Problem with checksum failing on large files

Donovan Baarda abo at minkirri.apana.org.au
Tue Oct 15 00:29:10 EST 2002


On Mon, Oct 14, 2002 at 04:50:27PM -0700, jw schultz wrote:
> On Tue, Oct 15, 2002 at 02:25:00AM +1000, Donovan Baarda wrote:
> > On Mon, Oct 14, 2002 at 06:22:36AM -0700, jw schultz wrote:
> > > On Mon, Oct 14, 2002 at 10:45:44PM +1000, Donovan Baarda wrote:
> > [...]
> > > > Does the first pass signature block checksum really only use 2 bytes of the
> > > > md4sum? That seems pretty damn small to me. For 100M~1G you need at least
> > > > 56bits, for 1G~10G you need 64bits. If you go above 10G you need more than
> > > > 64bits, but you should probably increase the block size as well/instead.
> > > 
> > > It is worth remembering that increasing the block size with
> > > a fixed checksum size increases the likelihood of two
> > > unequal blocks having the same checksums.
> > 
> > I haven't done the maths, but I think the difference this makes is
> > negiligable, and is far outweighed by the fact that a larger block size
> > means less blocks.
> 
> We've just seen one face of the checksum undersize.  This
> problem is after all because we have unequal blocks that
> have the same (truncated) checksums.  That is with 700 bytes
> being compressed to a 4 byte checksum.  Increasing the block
> size without increasing the checksum size increases the
> chance of unequal blocks having the same checksum.

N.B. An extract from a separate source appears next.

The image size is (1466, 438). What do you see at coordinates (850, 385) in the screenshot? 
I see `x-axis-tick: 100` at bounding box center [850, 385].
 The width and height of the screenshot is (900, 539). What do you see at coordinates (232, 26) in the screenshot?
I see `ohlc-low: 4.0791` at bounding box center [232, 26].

Yeah, but I think when you do the maths, the variation this causes taipers
to nothing as the block size gets significantly large compared to the
checksum. All the maths we have been doing so far uses the simplifying
assumption that the block size is infinitely large compared to the checksum,
so the probability of a checksum clash is based entirely on the checksum
size.

But I haven't done the maths, so feel free to go through it and prove
otherwise :-)

what the heck... here it is;

  p = 1/2^b - 1/2^n

where:
  p is the probability that any two blocks have the same checksum, but are
  actually different.
  b is the number of bits in the checksum
  n is the number of bits in a block.
  
The first term is the probability any two random blocks have the same
checksum. The second term is the probability that any two random blocks are
actually the same. As you can see, as b -> n, p -> 0, but as n gets
significantly larger than b, it has less and less affect. We are talking
relative probability changes in the order 1/2^1000.